* WHAT THE EXERCISE ASKS *
Exact reproduction required: the lines below from the line with "Task: Click the 'Optical" to the line with "The image size is (1512, 788).", both ends included, and no others.

Collected data
*** Block opens ***

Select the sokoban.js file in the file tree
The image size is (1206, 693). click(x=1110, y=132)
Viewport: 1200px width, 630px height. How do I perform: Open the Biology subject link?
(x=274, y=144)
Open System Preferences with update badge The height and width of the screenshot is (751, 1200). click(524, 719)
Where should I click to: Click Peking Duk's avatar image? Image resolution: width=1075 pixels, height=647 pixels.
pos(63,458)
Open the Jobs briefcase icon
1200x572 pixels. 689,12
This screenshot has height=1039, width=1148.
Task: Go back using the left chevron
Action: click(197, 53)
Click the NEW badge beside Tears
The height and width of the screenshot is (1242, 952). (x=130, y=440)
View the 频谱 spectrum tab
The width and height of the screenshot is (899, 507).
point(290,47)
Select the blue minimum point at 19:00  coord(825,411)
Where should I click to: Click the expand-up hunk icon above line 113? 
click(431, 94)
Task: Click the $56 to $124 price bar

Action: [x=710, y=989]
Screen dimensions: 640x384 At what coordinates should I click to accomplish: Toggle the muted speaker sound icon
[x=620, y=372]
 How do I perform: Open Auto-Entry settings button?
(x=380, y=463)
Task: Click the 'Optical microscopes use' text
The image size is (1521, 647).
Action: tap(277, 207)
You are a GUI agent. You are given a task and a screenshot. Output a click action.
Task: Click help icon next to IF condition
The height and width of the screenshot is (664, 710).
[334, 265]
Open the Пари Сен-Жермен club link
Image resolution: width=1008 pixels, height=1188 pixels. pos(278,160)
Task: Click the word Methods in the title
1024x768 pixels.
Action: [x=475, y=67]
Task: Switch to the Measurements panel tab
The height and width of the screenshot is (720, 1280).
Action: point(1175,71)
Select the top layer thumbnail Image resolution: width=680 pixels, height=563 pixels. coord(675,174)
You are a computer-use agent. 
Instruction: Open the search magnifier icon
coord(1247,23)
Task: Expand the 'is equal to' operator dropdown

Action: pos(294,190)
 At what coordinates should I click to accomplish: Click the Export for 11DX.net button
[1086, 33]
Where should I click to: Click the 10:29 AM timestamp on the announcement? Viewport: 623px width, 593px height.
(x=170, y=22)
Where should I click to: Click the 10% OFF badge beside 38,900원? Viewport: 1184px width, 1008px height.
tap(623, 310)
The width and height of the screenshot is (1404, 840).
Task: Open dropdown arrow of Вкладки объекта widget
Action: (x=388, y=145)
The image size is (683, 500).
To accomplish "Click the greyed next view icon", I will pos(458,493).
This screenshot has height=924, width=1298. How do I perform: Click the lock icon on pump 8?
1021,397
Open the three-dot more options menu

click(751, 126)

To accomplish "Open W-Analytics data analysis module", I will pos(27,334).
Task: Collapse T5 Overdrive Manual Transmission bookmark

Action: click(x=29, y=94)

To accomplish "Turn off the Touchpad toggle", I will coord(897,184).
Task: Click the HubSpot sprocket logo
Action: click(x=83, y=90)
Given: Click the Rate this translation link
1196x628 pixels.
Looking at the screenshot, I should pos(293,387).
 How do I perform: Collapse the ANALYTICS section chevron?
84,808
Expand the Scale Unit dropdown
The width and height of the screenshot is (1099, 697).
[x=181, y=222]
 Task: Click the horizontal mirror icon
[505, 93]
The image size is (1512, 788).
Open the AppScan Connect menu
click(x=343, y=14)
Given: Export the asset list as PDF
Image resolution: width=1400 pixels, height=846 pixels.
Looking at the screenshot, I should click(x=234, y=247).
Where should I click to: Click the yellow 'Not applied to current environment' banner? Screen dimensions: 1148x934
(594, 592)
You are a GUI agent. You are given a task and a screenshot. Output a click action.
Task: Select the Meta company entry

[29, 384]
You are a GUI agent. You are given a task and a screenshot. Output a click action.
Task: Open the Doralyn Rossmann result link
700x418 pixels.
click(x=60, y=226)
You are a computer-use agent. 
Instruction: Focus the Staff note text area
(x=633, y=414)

*** Block closes ***

* RESULT *
Task: Click the 'Optical microscopes use' text
The image size is (1521, 647).
Action: tap(277, 207)
You are a GUI agent. You are given a task and a screenshot. Output a click action.
Task: Click help icon next to IF condition
The height and width of the screenshot is (664, 710).
[334, 265]
Open the Пари Сен-Жермен club link
Image resolution: width=1008 pixels, height=1188 pixels. pos(278,160)
Task: Click the word Methods in the title
1024x768 pixels.
Action: [x=475, y=67]
Task: Switch to the Measurements panel tab
The height and width of the screenshot is (720, 1280).
Action: point(1175,71)
Select the top layer thumbnail Image resolution: width=680 pixels, height=563 pixels. coord(675,174)
You are a computer-use agent. 
Instruction: Open the search magnifier icon
coord(1247,23)
Task: Expand the 'is equal to' operator dropdown

Action: pos(294,190)
 At what coordinates should I click to accomplish: Click the Export for 11DX.net button
[1086, 33]
Where should I click to: Click the 10:29 AM timestamp on the announcement? Viewport: 623px width, 593px height.
(x=170, y=22)
Where should I click to: Click the 10% OFF badge beside 38,900원? Viewport: 1184px width, 1008px height.
tap(623, 310)
The width and height of the screenshot is (1404, 840).
Task: Open dropdown arrow of Вкладки объекта widget
Action: (x=388, y=145)
The image size is (683, 500).
To accomplish "Click the greyed next view icon", I will pos(458,493).
This screenshot has height=924, width=1298. How do I perform: Click the lock icon on pump 8?
1021,397
Open the three-dot more options menu

click(751, 126)

To accomplish "Open W-Analytics data analysis module", I will pos(27,334).
Task: Collapse T5 Overdrive Manual Transmission bookmark

Action: click(x=29, y=94)

To accomplish "Turn off the Touchpad toggle", I will coord(897,184).
Task: Click the HubSpot sprocket logo
Action: click(x=83, y=90)
Given: Click the Rate this translation link
1196x628 pixels.
Looking at the screenshot, I should pos(293,387).
 How do I perform: Collapse the ANALYTICS section chevron?
84,808
Expand the Scale Unit dropdown
The width and height of the screenshot is (1099, 697).
[x=181, y=222]
 Task: Click the horizontal mirror icon
[505, 93]
The image size is (1512, 788).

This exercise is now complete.